--- begin ENTRIES ---
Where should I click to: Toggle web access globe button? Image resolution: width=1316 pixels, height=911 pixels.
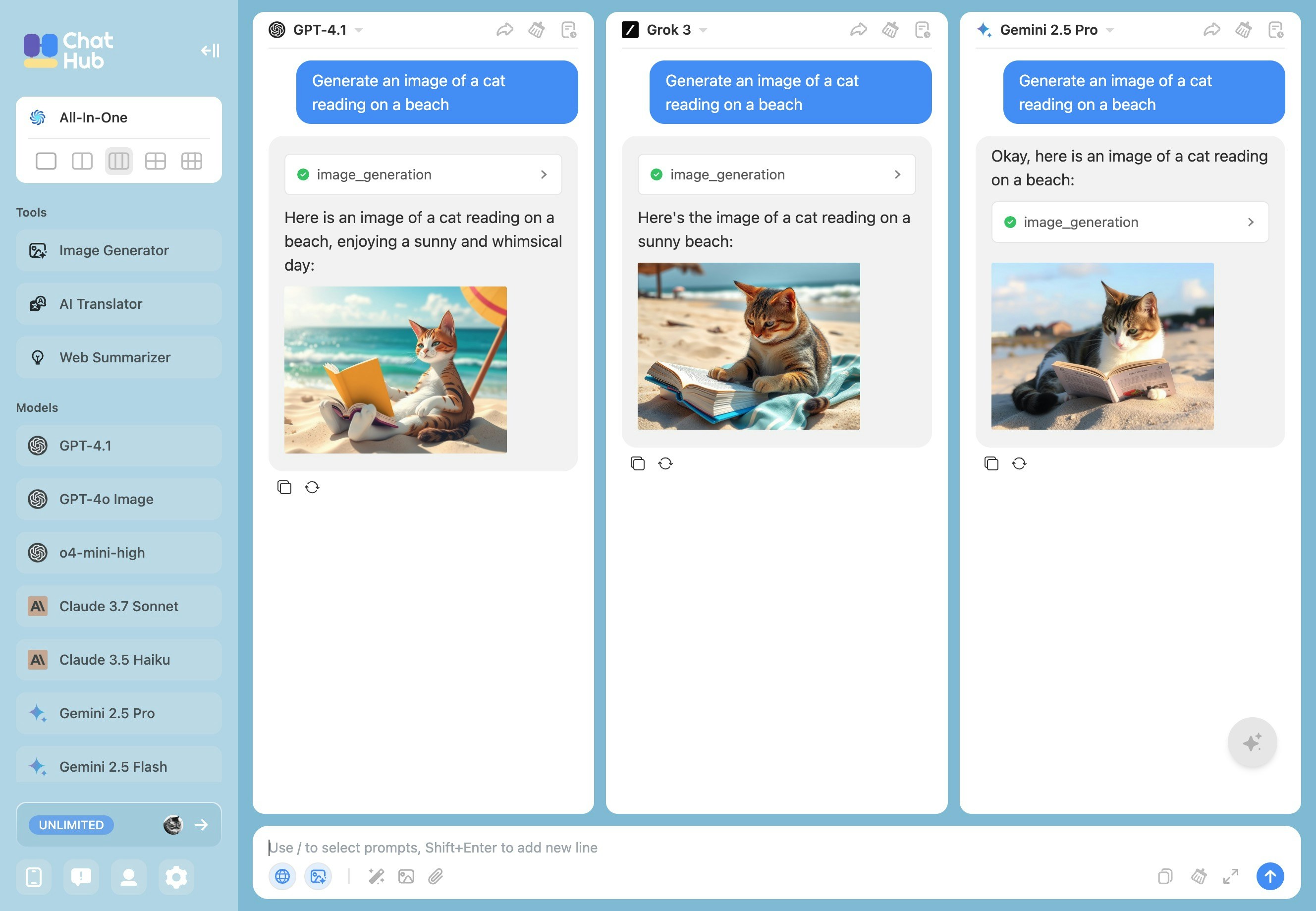(x=282, y=876)
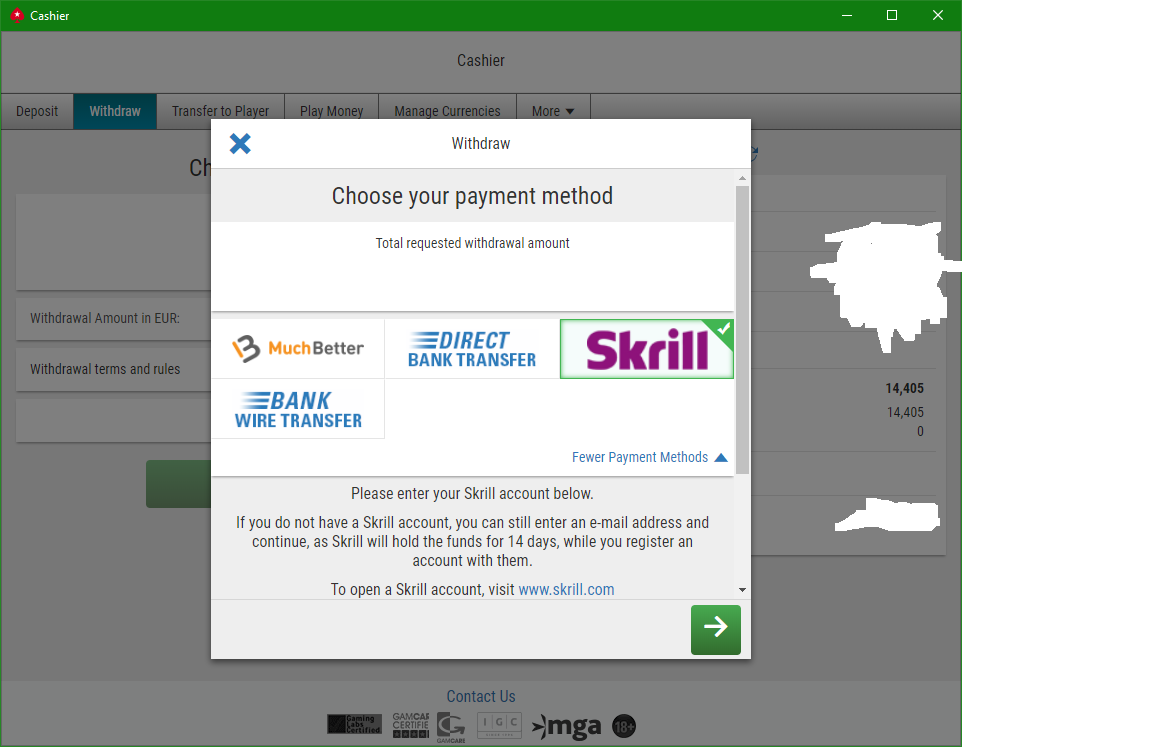Open the Manage Currencies tab

447,111
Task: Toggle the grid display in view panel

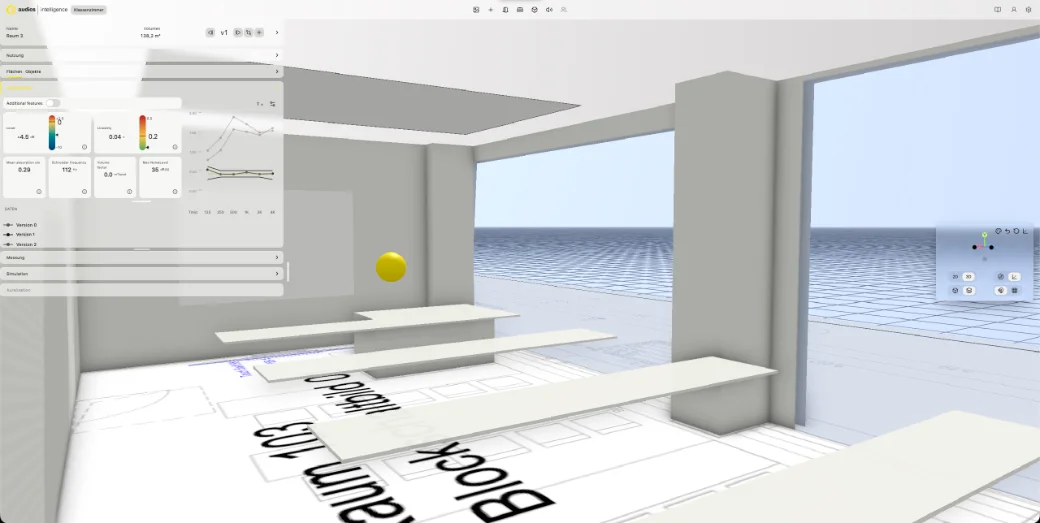Action: click(x=1014, y=290)
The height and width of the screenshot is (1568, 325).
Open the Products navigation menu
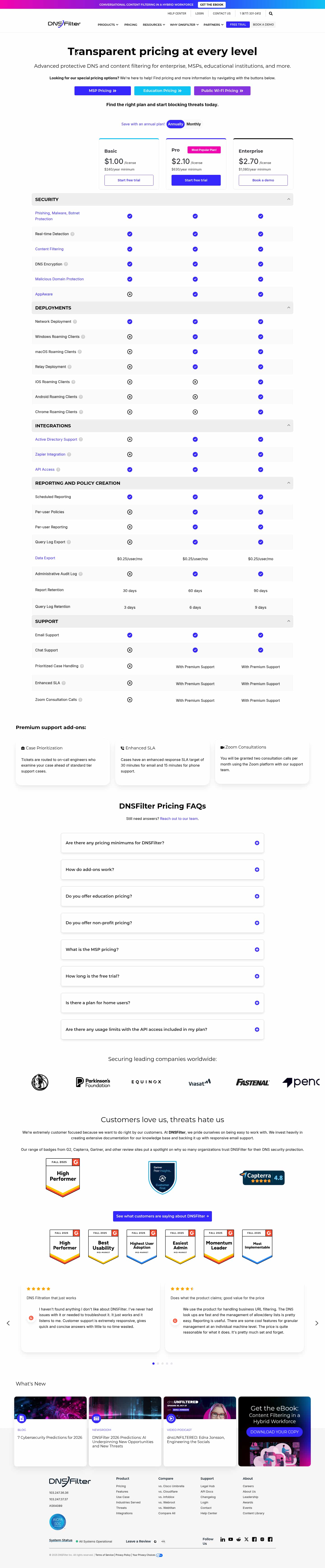(108, 25)
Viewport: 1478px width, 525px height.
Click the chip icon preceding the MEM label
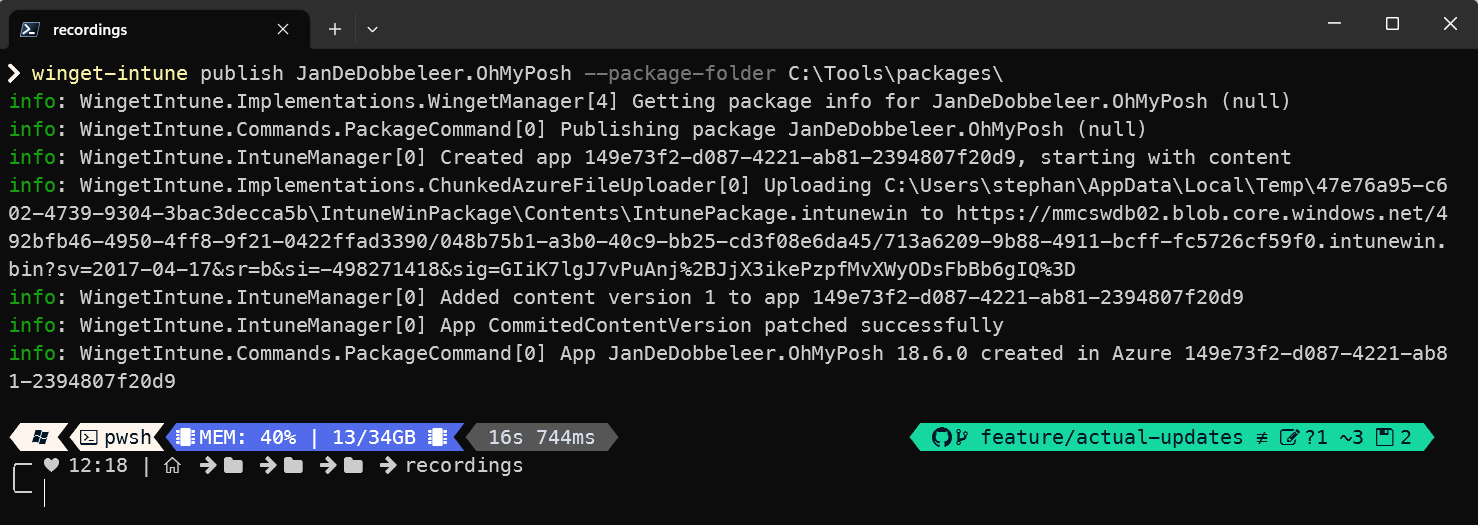[184, 437]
--- end ENTRIES ---
» **INSTRUCTION**: Print all of the data above word for word, leaving out the pictures.

» **FINAL RESULT**:
Where should I click to: Toggle web access globe button? Image resolution: width=1316 pixels, height=911 pixels.
(x=282, y=876)
Open the Manage Currencies tab

447,111
Task: Toggle the grid display in view panel

Action: click(x=1014, y=290)
The height and width of the screenshot is (1568, 325).
Open the Products navigation menu
(108, 25)
Viewport: 1478px width, 525px height.
Click the chip icon preceding the MEM label
[184, 437]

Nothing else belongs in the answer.